Cambiare non è poi così impossibile come potrebbe sembrare. C’è anche un risvolto intimo: le malattie dell’anima. La paura è diventata il sentimento dominante. Per il perdurare della pandemia, la precarietà lavorativa, l’incertezza del futuro, si fanno meno figli, aumenta la depressione tra i giovani, la richiesta referendaria di eutanasia. C’è un surplus di stress e angoscia dovuto a condizioni oggettive che va gestito. Serve un linguaggio del cuore che parli alla parte più debole delle persone.
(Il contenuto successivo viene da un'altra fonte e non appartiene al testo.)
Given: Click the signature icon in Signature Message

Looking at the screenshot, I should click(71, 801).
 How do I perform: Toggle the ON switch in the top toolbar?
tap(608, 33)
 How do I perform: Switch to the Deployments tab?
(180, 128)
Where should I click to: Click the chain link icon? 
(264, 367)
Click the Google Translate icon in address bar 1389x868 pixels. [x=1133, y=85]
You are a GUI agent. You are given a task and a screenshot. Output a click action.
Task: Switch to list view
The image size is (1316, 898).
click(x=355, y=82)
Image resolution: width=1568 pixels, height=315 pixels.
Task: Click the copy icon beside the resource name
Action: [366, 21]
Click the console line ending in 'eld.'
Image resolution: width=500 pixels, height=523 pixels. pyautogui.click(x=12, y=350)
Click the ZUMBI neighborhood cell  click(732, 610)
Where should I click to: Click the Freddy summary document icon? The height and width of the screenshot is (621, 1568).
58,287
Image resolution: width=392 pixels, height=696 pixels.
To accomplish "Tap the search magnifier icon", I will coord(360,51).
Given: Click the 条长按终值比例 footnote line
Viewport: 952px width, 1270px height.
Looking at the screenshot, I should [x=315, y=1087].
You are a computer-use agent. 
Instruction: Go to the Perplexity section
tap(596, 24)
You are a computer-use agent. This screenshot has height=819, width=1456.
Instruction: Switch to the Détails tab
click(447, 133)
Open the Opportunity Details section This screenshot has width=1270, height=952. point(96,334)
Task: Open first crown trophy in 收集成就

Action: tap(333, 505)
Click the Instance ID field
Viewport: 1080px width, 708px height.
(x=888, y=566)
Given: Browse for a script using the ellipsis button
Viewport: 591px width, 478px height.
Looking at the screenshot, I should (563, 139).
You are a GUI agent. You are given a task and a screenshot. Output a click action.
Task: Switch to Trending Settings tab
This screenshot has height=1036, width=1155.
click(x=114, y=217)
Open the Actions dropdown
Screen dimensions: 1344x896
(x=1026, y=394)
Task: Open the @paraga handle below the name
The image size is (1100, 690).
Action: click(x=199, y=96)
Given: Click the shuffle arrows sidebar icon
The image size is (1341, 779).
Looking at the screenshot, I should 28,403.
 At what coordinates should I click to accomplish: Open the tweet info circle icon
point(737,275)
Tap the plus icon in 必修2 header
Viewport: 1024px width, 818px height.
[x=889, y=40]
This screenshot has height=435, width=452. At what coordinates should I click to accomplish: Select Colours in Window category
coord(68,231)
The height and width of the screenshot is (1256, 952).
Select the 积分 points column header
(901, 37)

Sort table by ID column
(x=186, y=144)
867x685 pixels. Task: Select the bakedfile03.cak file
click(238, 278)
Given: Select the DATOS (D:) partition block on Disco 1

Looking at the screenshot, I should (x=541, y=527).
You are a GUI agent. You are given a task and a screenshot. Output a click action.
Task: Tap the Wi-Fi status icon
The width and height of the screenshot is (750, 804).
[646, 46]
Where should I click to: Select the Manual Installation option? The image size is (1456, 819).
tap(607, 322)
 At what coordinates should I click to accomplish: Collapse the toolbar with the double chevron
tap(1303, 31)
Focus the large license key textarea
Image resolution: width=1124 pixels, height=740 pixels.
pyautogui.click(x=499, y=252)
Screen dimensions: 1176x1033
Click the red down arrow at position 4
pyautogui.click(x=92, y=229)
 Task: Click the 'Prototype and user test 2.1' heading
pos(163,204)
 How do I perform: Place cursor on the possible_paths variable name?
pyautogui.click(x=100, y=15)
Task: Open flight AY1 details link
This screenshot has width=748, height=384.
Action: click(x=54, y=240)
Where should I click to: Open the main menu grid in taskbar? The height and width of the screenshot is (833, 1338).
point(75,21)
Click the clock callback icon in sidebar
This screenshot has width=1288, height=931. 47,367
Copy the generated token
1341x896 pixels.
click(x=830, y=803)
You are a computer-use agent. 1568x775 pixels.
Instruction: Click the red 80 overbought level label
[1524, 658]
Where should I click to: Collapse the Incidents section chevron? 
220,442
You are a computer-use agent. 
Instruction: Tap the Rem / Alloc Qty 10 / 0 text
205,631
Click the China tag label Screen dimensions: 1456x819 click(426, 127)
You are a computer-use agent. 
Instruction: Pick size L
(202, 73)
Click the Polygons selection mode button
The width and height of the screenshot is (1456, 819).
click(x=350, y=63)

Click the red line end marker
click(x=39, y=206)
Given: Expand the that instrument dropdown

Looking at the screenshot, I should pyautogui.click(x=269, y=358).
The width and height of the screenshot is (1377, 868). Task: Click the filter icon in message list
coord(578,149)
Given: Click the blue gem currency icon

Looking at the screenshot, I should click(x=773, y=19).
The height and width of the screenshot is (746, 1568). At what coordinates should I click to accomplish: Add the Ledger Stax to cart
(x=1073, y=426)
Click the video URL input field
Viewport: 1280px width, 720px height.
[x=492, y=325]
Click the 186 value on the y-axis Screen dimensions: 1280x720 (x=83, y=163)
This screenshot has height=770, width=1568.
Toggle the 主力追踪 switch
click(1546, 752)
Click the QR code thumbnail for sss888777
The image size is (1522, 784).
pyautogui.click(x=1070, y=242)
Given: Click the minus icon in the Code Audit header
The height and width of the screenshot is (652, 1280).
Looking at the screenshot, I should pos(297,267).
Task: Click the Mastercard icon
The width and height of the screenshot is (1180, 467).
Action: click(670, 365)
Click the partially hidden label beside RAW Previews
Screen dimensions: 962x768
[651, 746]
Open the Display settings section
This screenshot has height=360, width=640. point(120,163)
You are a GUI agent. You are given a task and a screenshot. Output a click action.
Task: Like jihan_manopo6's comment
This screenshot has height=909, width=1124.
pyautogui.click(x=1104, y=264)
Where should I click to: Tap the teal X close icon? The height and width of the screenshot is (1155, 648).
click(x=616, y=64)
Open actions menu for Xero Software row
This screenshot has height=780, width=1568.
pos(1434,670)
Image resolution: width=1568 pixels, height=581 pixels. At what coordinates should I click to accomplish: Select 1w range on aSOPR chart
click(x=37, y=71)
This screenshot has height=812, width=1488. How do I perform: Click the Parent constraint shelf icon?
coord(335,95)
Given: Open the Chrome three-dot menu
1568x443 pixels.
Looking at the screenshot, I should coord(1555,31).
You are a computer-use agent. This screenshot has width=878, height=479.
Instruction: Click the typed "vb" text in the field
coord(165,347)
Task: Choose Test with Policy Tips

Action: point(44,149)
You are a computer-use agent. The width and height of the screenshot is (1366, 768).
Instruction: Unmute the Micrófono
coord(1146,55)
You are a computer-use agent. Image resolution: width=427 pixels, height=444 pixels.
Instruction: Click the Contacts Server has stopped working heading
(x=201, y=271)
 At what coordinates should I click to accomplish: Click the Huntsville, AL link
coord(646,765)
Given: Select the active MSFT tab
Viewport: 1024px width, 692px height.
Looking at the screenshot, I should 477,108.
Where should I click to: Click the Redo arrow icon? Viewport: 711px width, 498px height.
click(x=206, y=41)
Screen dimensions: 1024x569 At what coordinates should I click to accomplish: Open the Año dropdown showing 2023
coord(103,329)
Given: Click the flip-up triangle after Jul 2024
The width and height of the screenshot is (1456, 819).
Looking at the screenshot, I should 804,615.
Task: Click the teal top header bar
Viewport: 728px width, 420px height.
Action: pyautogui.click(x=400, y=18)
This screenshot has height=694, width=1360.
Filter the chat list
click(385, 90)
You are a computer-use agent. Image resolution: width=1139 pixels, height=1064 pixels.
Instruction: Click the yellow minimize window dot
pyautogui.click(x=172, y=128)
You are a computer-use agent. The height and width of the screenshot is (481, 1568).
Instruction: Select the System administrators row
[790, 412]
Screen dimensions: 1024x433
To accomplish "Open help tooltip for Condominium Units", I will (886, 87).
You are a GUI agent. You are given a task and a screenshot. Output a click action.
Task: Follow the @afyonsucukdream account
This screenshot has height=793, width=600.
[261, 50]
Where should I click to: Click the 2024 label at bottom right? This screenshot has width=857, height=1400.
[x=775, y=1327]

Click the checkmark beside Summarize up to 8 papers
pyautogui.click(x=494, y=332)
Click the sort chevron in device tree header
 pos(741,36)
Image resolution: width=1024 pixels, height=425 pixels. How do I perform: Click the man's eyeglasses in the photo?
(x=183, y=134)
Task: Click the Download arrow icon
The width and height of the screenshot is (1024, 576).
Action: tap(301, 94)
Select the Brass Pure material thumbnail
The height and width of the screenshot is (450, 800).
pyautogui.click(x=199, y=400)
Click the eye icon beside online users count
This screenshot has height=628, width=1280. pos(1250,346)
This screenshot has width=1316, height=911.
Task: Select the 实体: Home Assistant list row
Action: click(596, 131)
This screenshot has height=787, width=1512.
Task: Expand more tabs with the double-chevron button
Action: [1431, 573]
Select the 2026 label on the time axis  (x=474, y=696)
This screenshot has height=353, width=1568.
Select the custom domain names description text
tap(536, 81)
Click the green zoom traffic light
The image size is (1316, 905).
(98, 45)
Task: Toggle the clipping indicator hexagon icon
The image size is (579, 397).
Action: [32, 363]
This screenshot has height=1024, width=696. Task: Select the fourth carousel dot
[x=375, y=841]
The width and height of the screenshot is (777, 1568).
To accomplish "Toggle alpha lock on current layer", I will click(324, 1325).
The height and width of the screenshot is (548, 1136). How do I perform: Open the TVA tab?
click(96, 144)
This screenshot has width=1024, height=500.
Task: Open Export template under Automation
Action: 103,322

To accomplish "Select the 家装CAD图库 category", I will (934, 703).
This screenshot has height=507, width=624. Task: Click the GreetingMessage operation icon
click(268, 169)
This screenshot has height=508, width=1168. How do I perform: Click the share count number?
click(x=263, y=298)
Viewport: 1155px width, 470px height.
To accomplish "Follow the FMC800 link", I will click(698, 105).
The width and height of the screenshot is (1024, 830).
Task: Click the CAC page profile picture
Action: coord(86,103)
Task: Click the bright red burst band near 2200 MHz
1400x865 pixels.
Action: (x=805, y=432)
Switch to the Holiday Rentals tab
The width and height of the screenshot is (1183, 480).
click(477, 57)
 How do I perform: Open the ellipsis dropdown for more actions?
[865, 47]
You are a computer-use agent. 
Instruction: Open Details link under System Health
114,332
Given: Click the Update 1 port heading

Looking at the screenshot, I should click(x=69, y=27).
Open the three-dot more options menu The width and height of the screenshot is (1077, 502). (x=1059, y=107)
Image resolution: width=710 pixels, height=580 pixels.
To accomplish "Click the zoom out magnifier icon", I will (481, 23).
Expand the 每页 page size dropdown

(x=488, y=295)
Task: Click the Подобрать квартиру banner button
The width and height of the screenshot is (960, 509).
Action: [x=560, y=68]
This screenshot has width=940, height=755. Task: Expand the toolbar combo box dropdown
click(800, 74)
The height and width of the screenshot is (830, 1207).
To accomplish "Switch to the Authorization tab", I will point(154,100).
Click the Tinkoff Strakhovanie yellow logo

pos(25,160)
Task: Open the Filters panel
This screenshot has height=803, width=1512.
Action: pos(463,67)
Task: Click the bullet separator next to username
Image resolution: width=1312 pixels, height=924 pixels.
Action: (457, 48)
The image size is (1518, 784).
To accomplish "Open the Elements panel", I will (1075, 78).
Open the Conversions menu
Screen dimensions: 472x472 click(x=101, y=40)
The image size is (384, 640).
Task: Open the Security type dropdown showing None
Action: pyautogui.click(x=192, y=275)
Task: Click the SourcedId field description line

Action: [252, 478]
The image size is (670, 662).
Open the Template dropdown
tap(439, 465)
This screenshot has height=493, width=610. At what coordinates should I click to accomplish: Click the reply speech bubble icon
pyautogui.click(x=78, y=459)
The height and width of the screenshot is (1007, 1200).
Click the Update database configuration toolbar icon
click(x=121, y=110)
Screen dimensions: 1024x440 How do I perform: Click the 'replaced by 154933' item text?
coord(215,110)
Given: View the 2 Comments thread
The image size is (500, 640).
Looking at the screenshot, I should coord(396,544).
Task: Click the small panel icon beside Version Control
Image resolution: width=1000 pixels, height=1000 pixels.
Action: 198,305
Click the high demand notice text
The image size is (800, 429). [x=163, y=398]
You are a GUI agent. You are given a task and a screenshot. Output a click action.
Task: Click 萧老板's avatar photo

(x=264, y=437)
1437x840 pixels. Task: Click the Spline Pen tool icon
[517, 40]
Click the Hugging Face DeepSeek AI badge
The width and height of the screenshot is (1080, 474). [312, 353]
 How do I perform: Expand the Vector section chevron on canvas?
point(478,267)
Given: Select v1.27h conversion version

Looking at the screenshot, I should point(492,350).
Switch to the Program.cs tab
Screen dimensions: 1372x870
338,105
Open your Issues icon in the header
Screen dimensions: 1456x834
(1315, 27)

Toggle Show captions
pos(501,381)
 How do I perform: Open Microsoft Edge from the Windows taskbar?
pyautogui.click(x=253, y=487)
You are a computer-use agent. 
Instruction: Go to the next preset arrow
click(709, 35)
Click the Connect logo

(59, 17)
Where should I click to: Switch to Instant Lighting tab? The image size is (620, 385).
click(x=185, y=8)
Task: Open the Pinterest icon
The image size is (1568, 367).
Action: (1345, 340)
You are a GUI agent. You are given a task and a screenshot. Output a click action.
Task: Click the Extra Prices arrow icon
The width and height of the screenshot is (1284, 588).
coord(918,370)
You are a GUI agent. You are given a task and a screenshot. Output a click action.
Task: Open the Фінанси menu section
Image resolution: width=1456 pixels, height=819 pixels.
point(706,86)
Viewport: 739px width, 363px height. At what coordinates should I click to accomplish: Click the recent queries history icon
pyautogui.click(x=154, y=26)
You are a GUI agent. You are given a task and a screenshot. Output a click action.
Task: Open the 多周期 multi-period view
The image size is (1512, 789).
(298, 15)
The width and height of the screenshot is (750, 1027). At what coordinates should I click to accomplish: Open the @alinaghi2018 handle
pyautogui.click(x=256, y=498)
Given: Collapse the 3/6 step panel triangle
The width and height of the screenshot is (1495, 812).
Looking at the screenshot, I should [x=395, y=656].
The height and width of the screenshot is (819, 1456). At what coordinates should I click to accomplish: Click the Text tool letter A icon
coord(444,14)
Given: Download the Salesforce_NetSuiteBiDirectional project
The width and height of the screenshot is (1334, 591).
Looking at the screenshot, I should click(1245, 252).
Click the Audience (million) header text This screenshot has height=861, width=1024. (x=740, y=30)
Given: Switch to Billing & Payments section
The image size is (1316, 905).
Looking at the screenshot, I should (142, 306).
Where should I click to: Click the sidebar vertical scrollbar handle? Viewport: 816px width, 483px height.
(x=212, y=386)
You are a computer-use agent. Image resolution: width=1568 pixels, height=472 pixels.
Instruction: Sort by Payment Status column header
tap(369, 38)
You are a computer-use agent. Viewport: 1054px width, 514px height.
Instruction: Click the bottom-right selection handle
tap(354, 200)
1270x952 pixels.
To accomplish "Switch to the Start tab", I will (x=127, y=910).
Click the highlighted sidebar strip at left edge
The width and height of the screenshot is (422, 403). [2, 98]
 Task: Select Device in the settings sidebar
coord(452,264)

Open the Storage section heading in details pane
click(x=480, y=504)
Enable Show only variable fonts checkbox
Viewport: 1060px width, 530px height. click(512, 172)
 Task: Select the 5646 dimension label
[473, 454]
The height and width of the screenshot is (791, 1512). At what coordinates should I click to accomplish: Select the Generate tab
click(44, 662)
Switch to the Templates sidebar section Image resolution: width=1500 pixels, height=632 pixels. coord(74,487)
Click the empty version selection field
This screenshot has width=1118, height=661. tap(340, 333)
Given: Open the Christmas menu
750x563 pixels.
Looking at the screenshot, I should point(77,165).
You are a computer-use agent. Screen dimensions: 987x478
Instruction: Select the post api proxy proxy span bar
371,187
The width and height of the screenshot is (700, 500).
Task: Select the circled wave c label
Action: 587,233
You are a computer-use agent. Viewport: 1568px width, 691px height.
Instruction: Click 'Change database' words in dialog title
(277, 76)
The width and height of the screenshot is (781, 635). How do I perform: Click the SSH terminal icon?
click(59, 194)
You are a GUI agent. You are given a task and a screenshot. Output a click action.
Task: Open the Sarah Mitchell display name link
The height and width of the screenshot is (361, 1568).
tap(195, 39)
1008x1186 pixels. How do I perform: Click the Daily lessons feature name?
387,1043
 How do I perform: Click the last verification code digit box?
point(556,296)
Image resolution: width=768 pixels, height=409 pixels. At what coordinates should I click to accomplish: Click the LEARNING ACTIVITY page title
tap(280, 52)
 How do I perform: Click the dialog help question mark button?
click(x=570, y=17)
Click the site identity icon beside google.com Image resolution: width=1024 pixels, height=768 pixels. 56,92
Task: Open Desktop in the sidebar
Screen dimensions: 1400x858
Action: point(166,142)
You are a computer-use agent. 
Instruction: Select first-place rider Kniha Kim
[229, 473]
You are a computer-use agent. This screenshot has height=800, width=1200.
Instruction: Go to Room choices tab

Bisogna prestare maggior attenzione al disagio psichico, a nuove e vecchie forme di devianza, al malessere psicologico, alla fragilità che sembra pervadere ogni cosa, sapendo che non possono esistere né buona sanità, né buone politiche sociali, senza la cura per le relazioni.

Senza il desiderio di spendersi per l’altro. Le case di riposo, chiuse per mesi, ci hanno fatto capire che non basta assistere gli anziani per le funzioni vitali e di prima necessità, c’è bisogno di affetto e di scambio. La relazione con i parenti va ripensata. Più assistenza sanitaria domiciliare e aumentare il numero dei posti disponibili in medicina. Per i giovani non basta accedere alle nozioni e all’istruzione tecnica, serve che la scuola e la famiglia sappiano dialogare con loro sul piano delle idee, dei sentimenti e della progettualità. Sapendo cogliere i rischi di una involuzione di crescita personale in forma autodistruttiva o violenta nei confronti degli altri. In tempo di «passioni tristi» serve un pensiero affettivo forte che li aiuti a guardare al futuro con coraggio, fiducia e ottimismo.

Il percorso è fatto da relazioni con soggetti maturi capaci di creare legami di fiducia e ricchi di gesti di generosità autentica. Anche con i social, sempre di più i veri grandi collettori sociali, bisogna trovare modi per far percepire la vicinanza affettiva, una presenza che infonda fiducia al di là dell’apparire. È questo il tempo di una maggiore consapevolezza che i mali del mondo dipendono da noi; che alle forze disgregative si risponde coltivando legami di amicizia e fraternità. Ma la fraternità è fragile, come la coscienza, fragile come l’amore la cui forza tuttavia è inaudita. La via del nuovo anno è incerta, che nessuno venga lasciato solo, senza un affetto. «Il Signore stesso cammina davanti a te. Egli sarà con te, non ti lascerà e non ti abbandonerà. Non temere e non perderti d’animo!» (Deuteronomio 31,8).